As to matters in mitigation and aggravation, respondent did not produce any letters or affidavits attesting to his good character or reputation, and did not testify as to having engaged in pro bono activity or otherwise contributing to the bar or his community. The Referee found his relative youth (32 years old) and his lack of a disciplinary history as factors in mitigation. The Referee further found that, although respondent claimed that he became overwhelmed by the volume of work in his office, he was not a “passive victim” of that situation, since, as a sole practitioner, respondent could control the volume of work he handled. The Panel, agreed, noting that respondent’s situation was self-created and within his control. In aggravation, the Referee found that respondent was “motivated by financial gain and quick profits,” and his conduct in utilizing overreaching retainer agreements and lying to OCA about the identity of his referrals, “had the self-serving goal of preserving and expanding this lucrative source of clients.” Respondent’s lack of candor in his testimony was also found by the Referee to be an aggravating factor. Additionally, when questioned during his June 2005 deposition about transfers made from his IOLA account to his business account, respondent exercised his Fifth Amendment privilege against self-incrimination as a result of the investigation by the New York County District Attorney’s Office into his law practice.
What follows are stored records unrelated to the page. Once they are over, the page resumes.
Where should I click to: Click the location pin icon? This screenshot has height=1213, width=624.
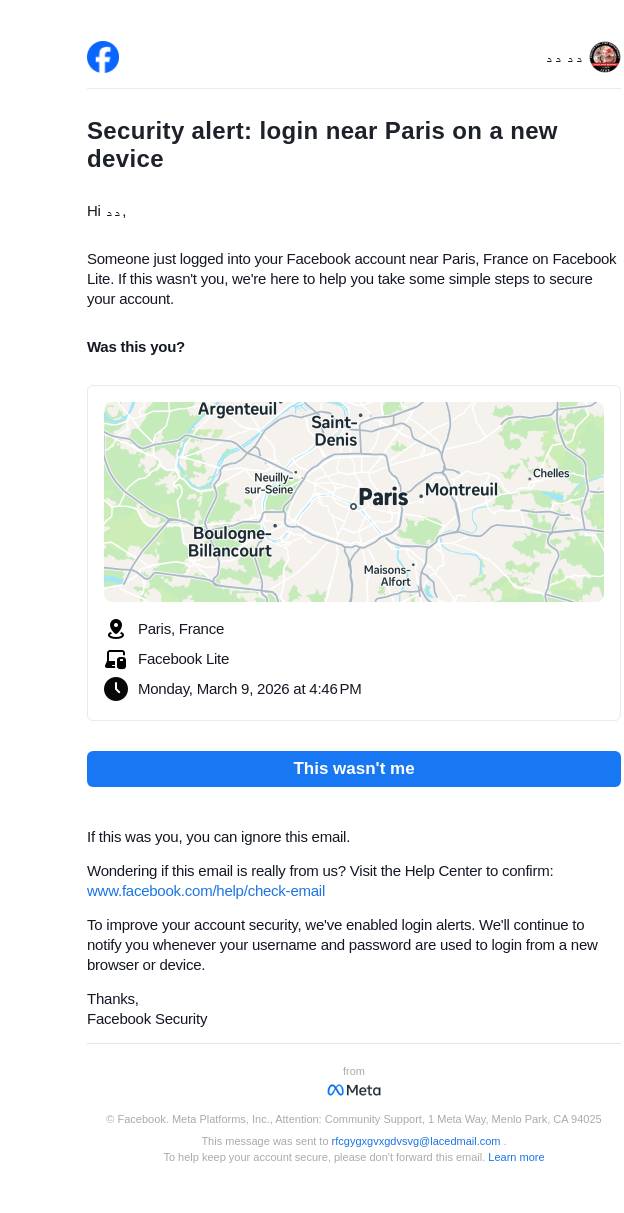click(116, 629)
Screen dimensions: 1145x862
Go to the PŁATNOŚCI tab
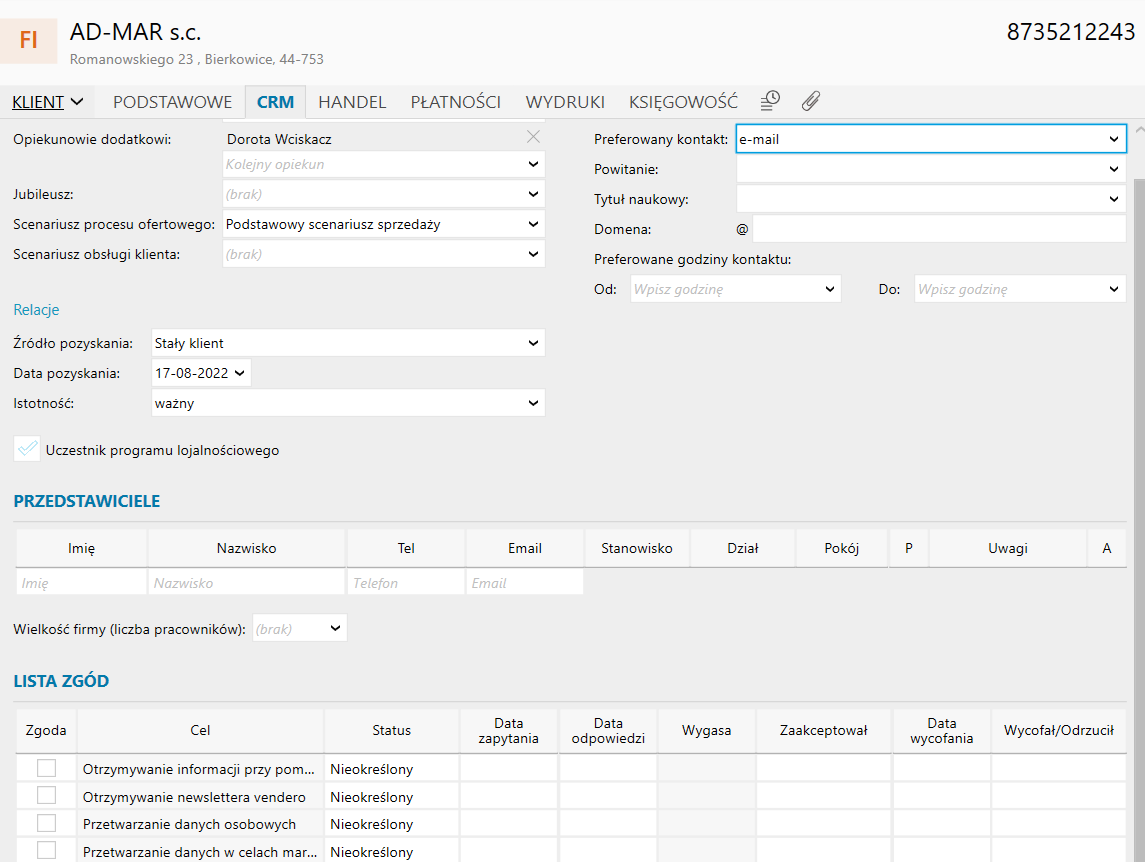455,102
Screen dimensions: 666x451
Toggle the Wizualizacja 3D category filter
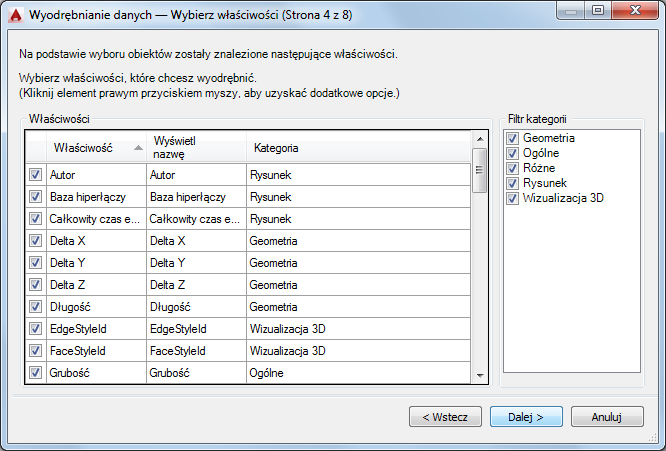point(512,198)
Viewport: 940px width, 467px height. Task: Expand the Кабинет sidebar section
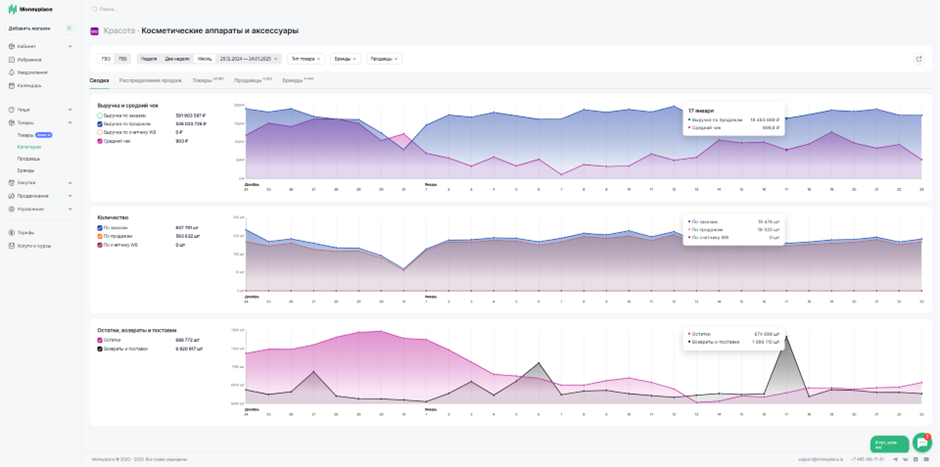(x=40, y=46)
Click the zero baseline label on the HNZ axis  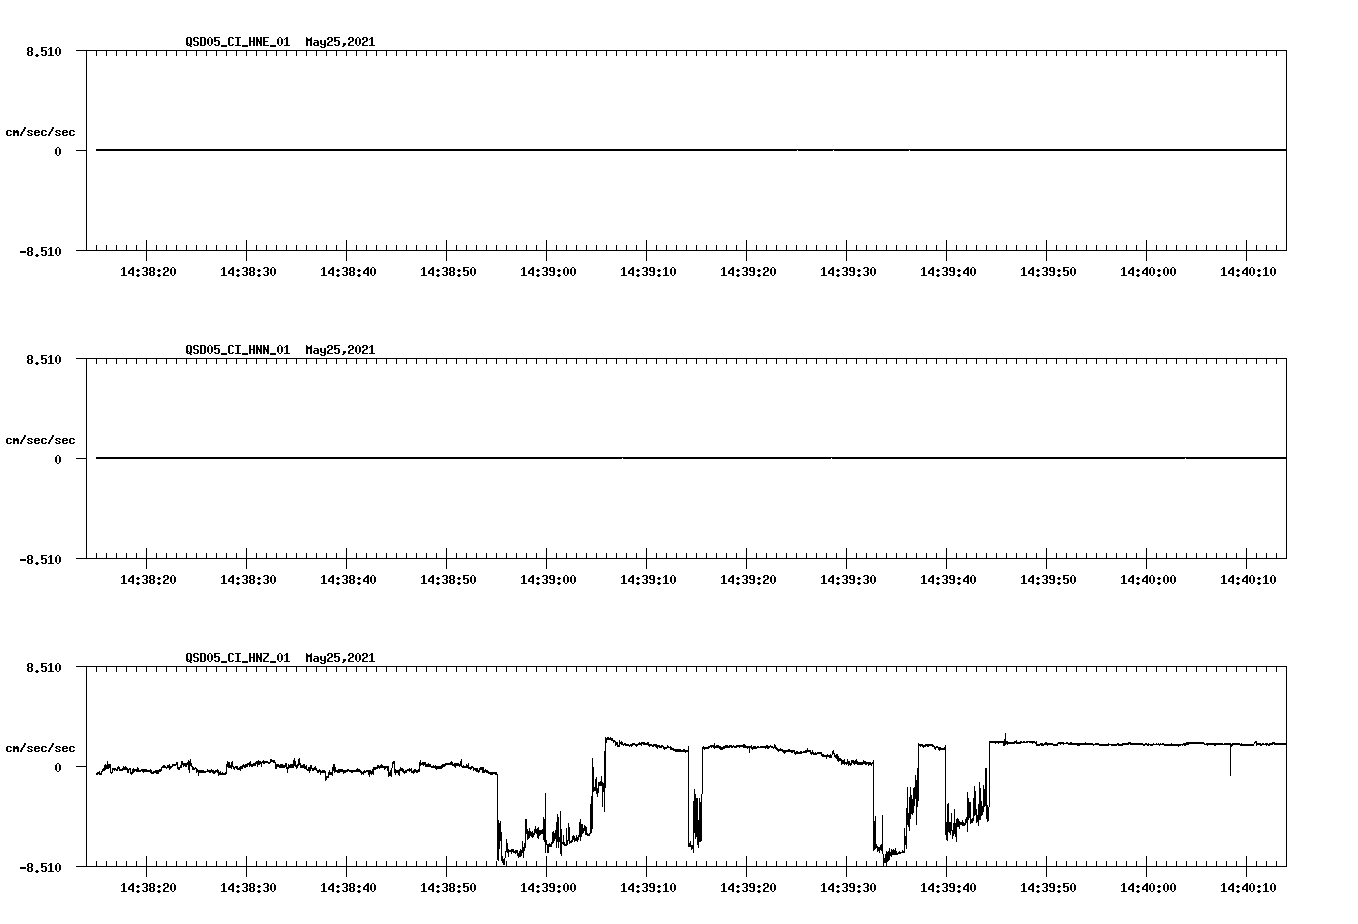click(x=58, y=765)
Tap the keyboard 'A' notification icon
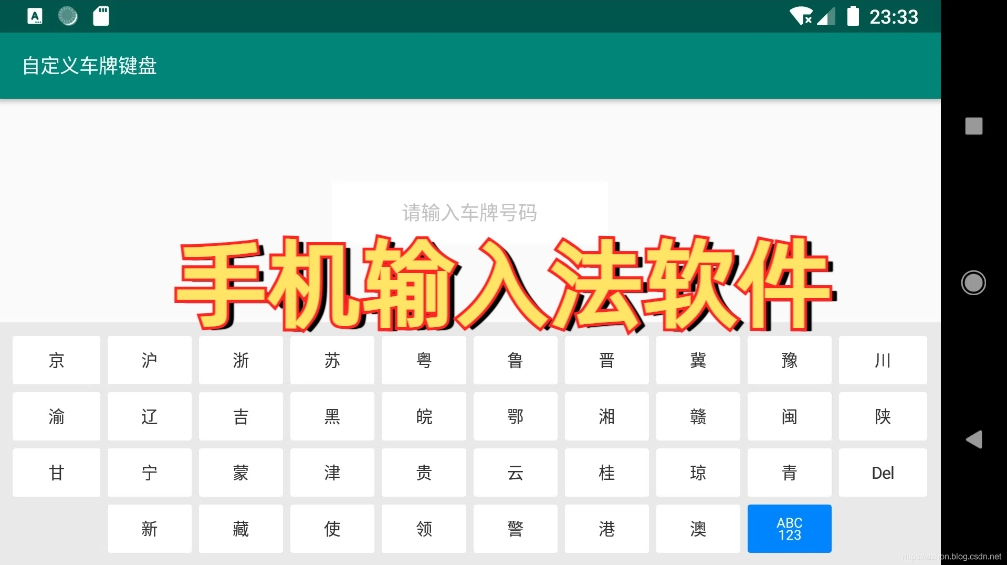 35,16
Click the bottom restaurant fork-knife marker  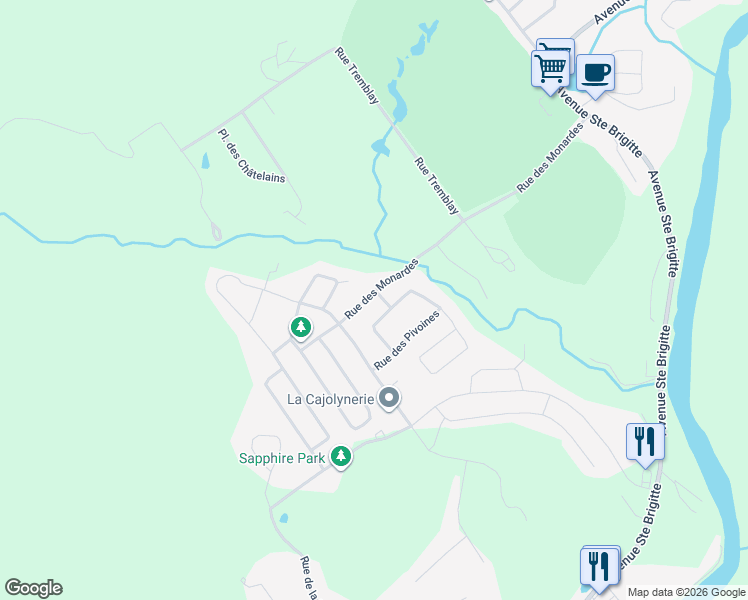click(599, 569)
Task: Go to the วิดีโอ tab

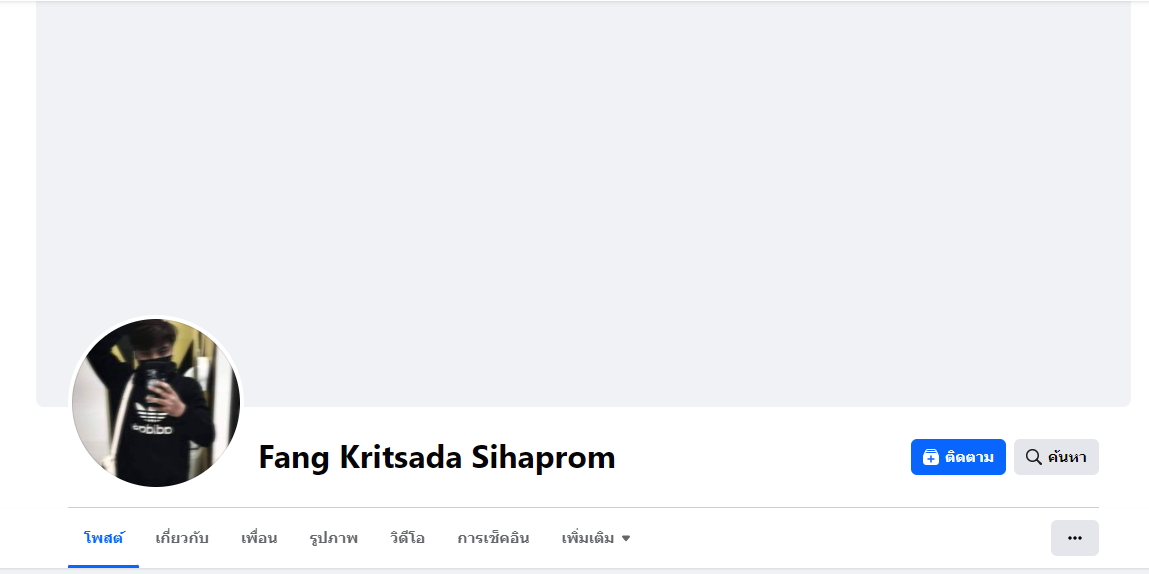Action: [407, 538]
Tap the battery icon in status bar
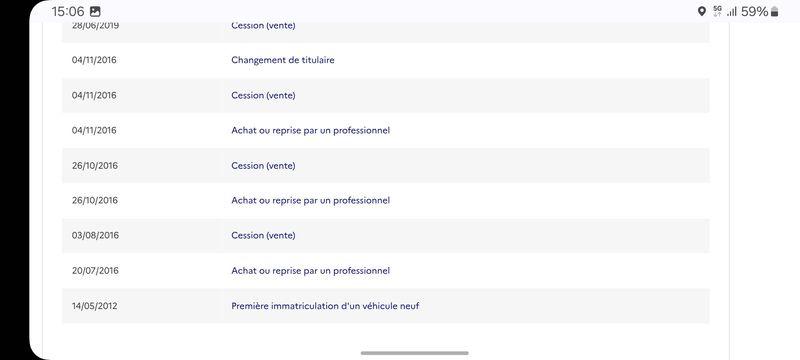This screenshot has height=360, width=800. (774, 12)
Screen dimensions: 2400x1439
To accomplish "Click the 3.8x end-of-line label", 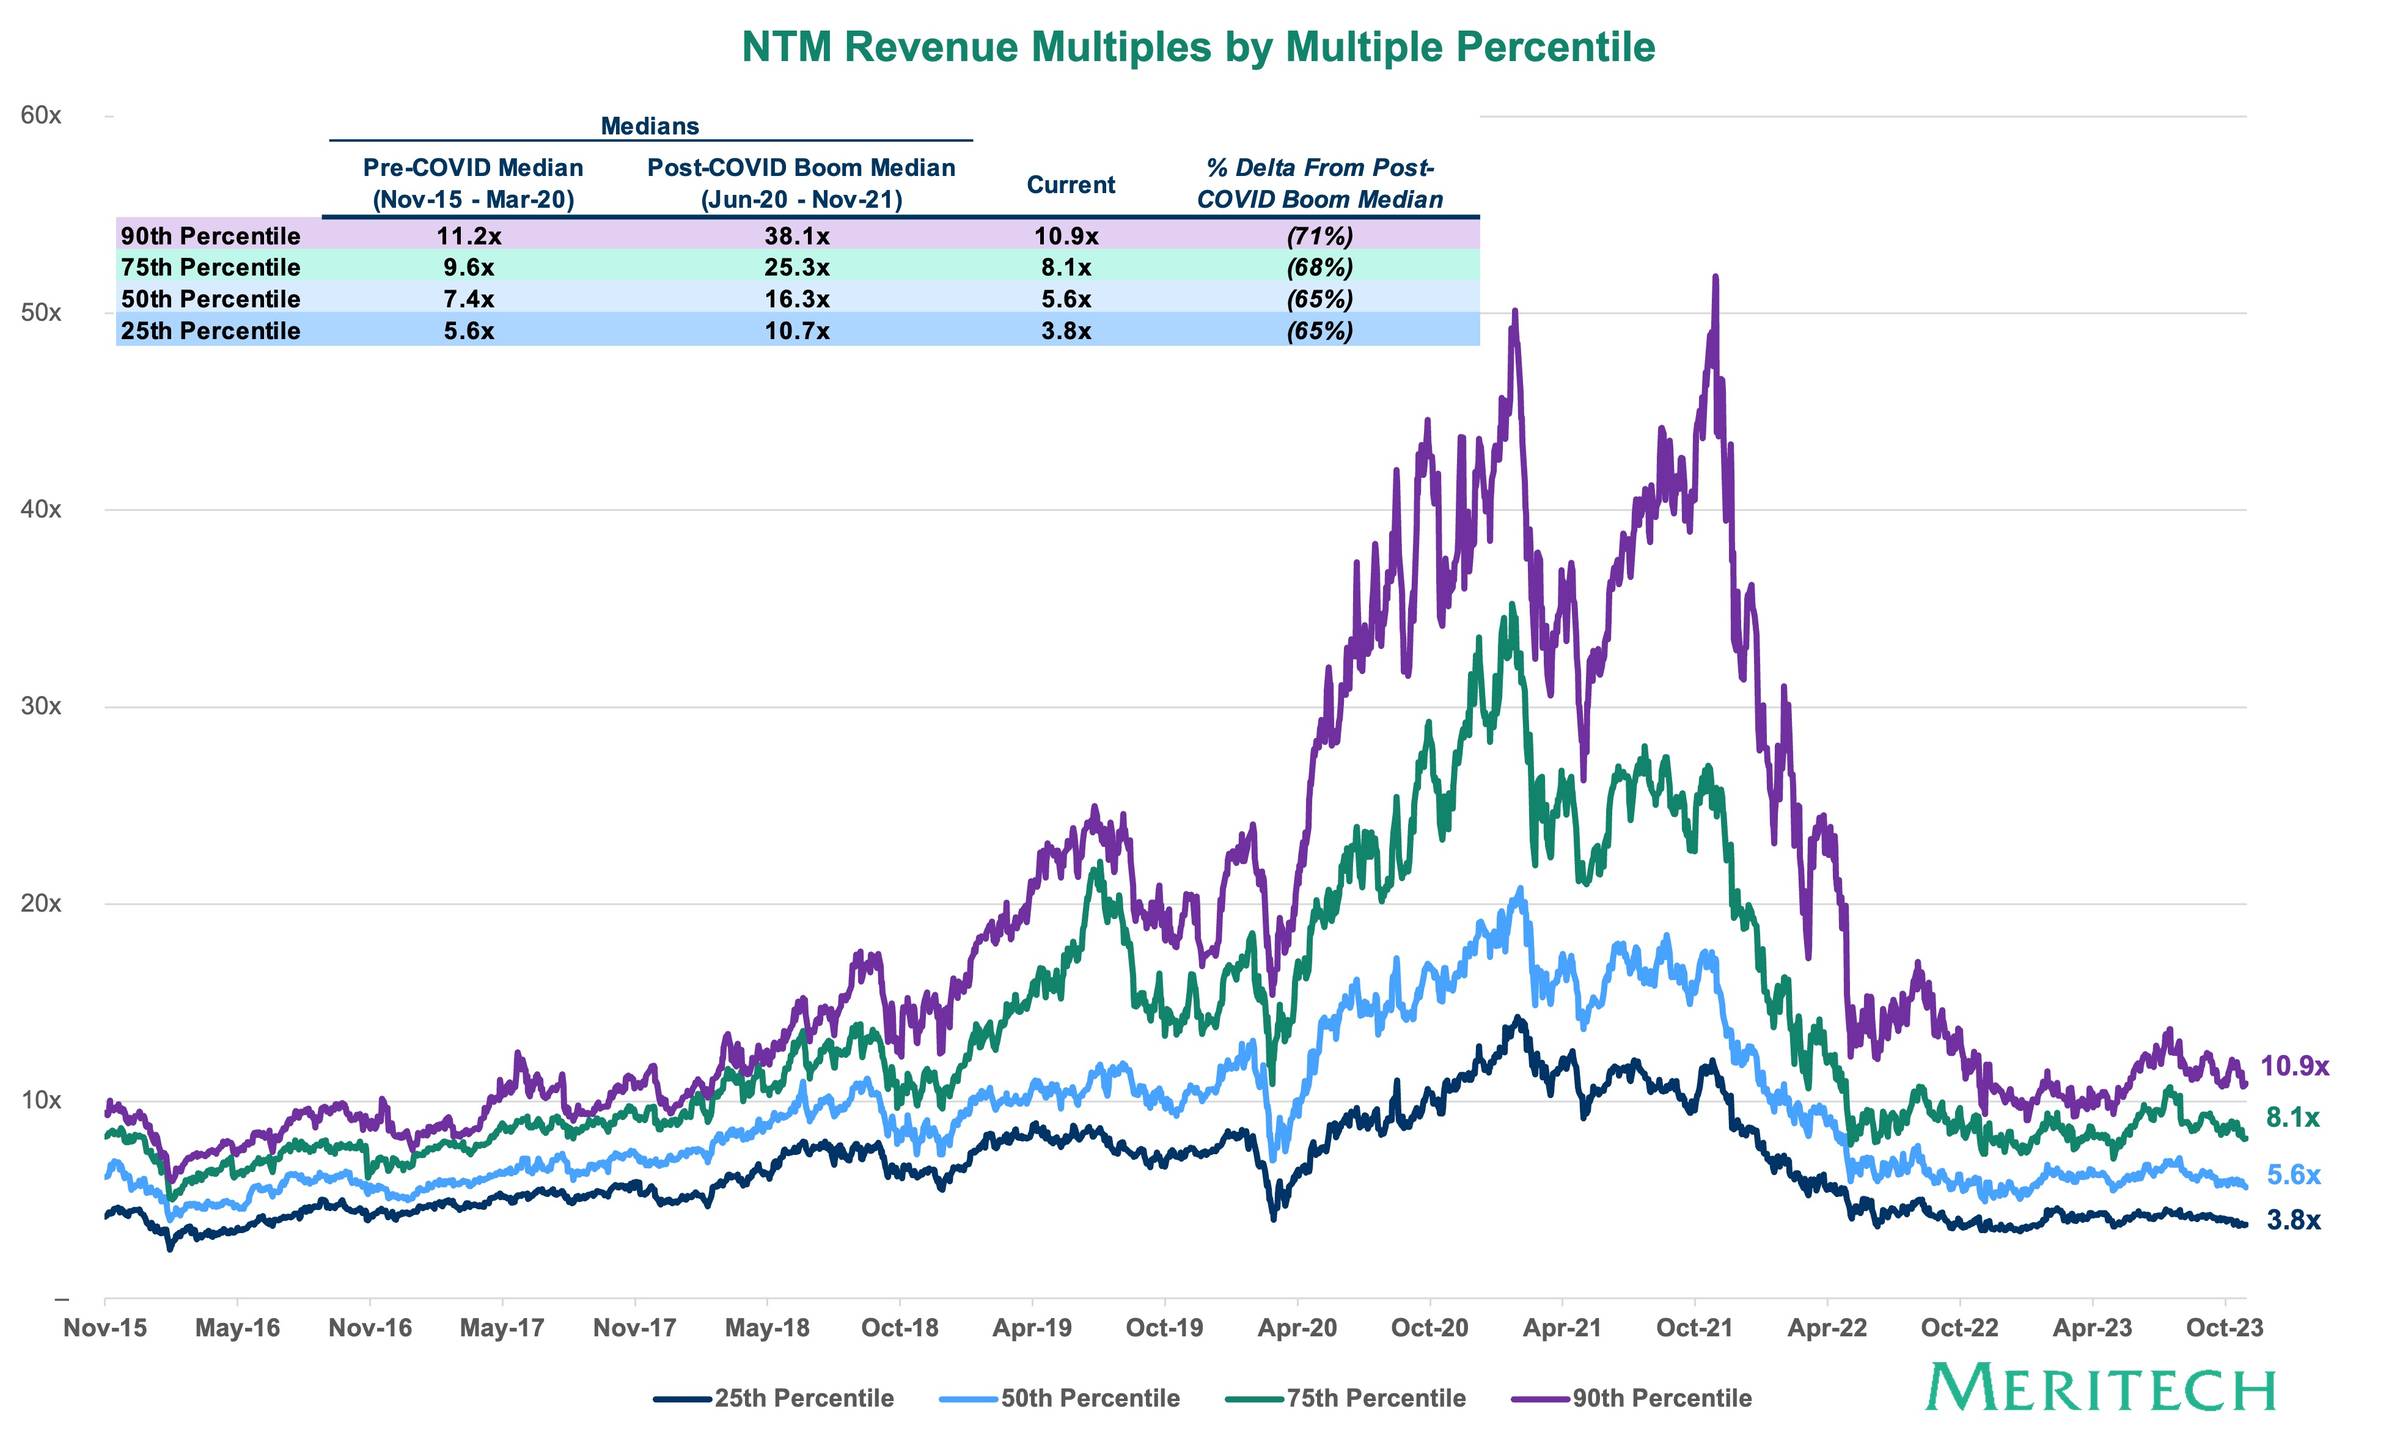I will pyautogui.click(x=2293, y=1220).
An adverse inference “may be drawn from respondent’s invocation of the Fifth Amendment privilege against self-incrimination at his deposition before the DDC.” (Matter of Muraskin, 286 AD2d 186, 187 [2001].)

The Panel agreed with the Referee’s recommended sanction of disbarment, noting respondent engaged in an “egregious pattern of wrongdoing for years,” and that the extent and nature of the misconduct warranted disbarment.

We agree that respondent’s conduct, taken as a whole, demonstrated a complete disregard for his legal and ethical responsibilities and shows his unfitness to practice law. While respondent is only 32 years old and has no disciplinary history, the breadth of his wrongdoing and the fact that it was not isolated outweigh this limited mitigation. Respondent’s deceptive misconduct which included the routine use of false notarizations, forgeries, and filing false retainer and closing statements with OCA warrant disbarment (Matter of Brooks, 271 AD2d 127 [2000], appeal dismissed 95 NY2d 955 [2000]). This misconduct *8was exacerbated by his systematic failure to keep records for his IOLA account, including transfers from his escrow to his business account, the repeated use of overreaching retainer agreements which permitted him to settle cases without the clients’ knowledge or consent, and his failure to inform clients of his receipt of their settlement funds (Matter of Stein, 189 AD2d 128 [1993]).

In addition, over a two-year period, respondent engaged in a lucrative scheme of accepting client referrals from a nonlawyer in exchange for payments and then concealing the improper referrals in his filings with OCA. For this conduct alone, the Hearing Panel recommended at least a three-year suspension. His failure to cooperate with the Committee’s investigation resulted in his interim suspension, and his failure to cooperate with the court-appointed receiver has led to additional motion practice which reflects poorly on his character and fitness to practice law..

Accordingly, the Committee’s motion to confirm the report of the Referee and the Hearing Panel’s reports on both the “serious crime” and formal charges proceeding should be granted, respondent is disbarred, and his name is stricken from the roll of attorneys and counselors-at-law in the State of New York, effective immediately.

Andrias, J.P, Marlow, Gonzalez, Sweeny and Catterson, JJ., concur.

Respondent’s name stricken from the roll of attorneys and counselors-at-law in the State of New York, effective the date hereof.